Experts like Philip Lieberman, president of Los Angeles-based Lieberman Software, told SearchSecurity this was an especially tricky scenario, because "the FBI is not authorized for foreign operations," according to its federal mandate.
Nicholas Weaver, computer security researcher at the International Computer Science Institute in Berkeley, Calif., said the anonymity of the dark web makes this FBI hacking case more complicated.
OTOH, with Tor in particular there is no way to know (so its not willful), and in these CP cases, local cops are happy.— Nicholas Weaver (@ncweaver) November 8, 2017
Robert Cattanachpartner, Dorsey and Whitney LLP
Robert Cattanach, partner at Dorsey and Whitney LLP, based in Minneapolis, agreed the FBI might not "know the physical location of the computer until it accesses the computer," but said international cooperation in these investigations might be possible even with countries like Russia, China and Iran.

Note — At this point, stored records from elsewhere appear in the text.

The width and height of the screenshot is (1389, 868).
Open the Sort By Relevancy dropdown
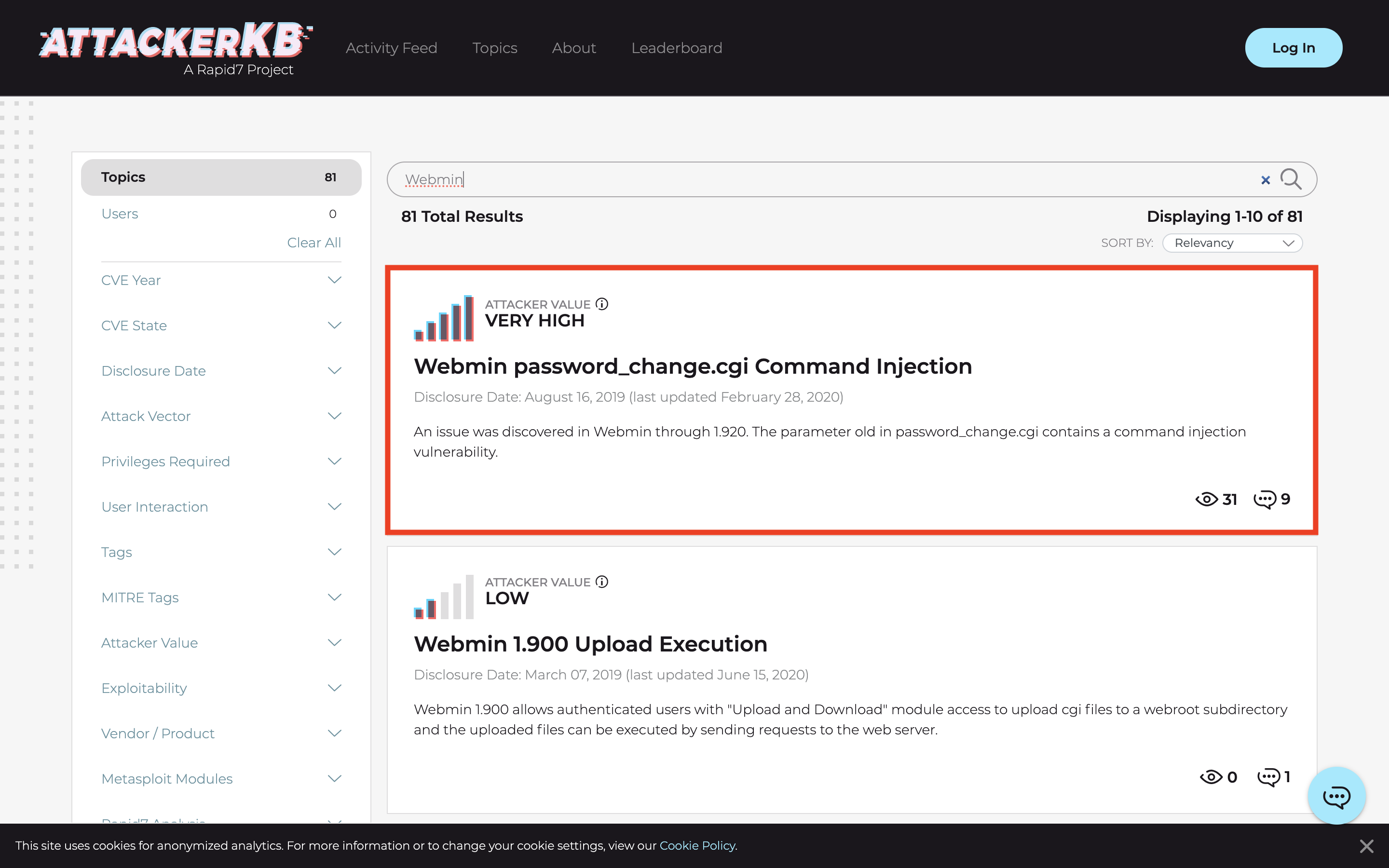pos(1232,243)
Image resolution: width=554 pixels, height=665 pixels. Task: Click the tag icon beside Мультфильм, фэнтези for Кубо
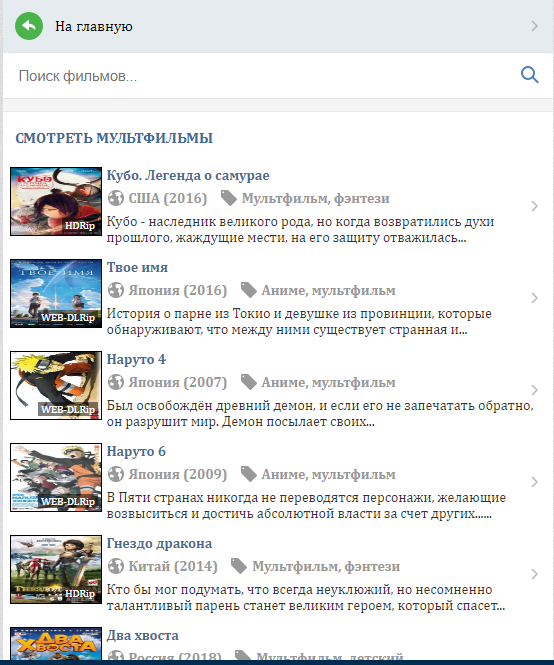coord(229,198)
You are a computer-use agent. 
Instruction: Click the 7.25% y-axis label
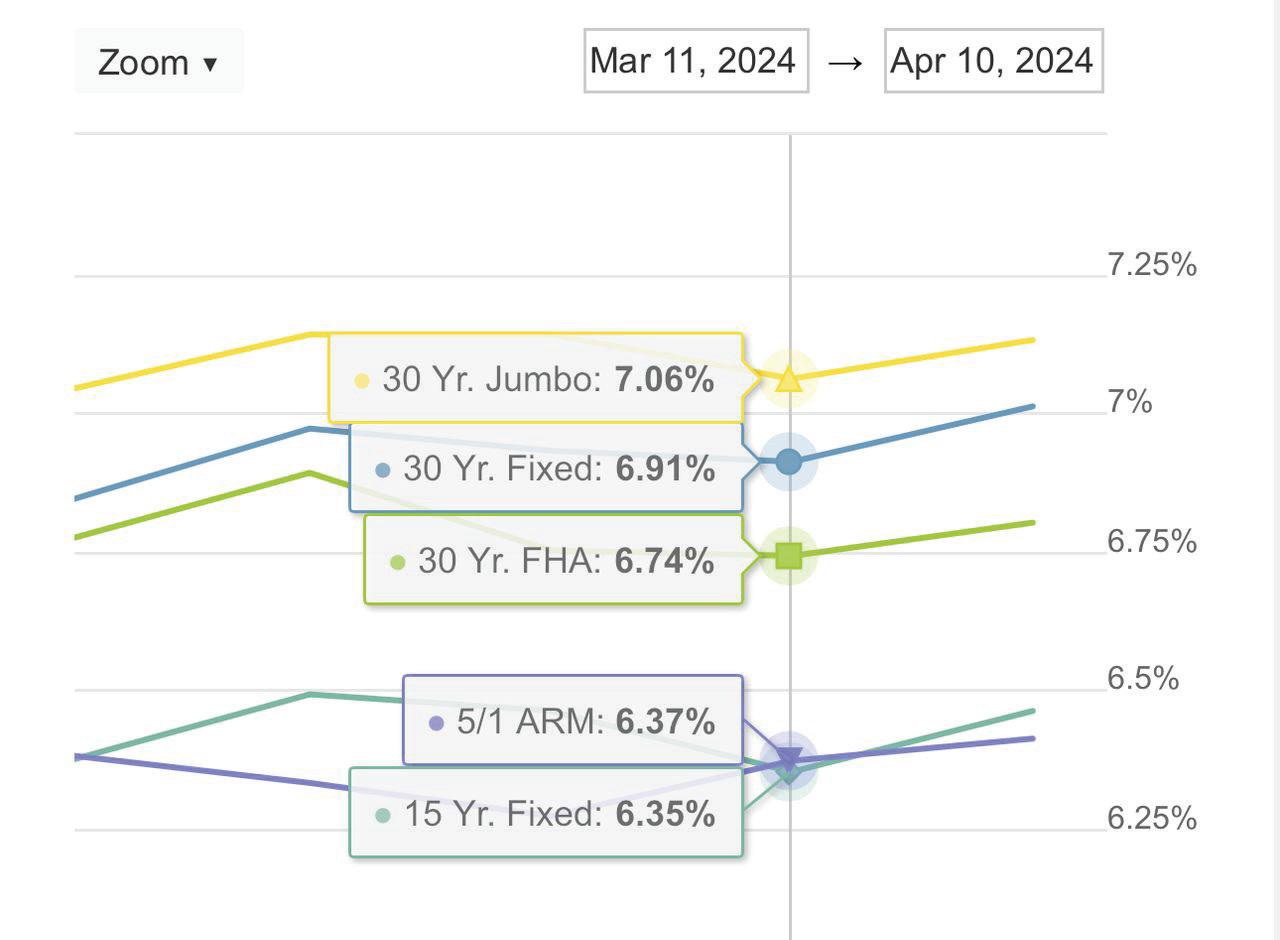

"In an area like child pornography, one would not expect a lot of friction, even from these kinds of countries. But in the delicate world of international relations, the best result one could often hope for is for the foreign government to 'look the other way' as we accessed computers to build a case against a U.S. resident," Cattanach told SearchSecurity.
"Of course, we might also be willing to 'look the other way' in similar situations. If a foreign power is pressing the envelope to gain access to national security or confidential business information, however, that would be an entirely different story."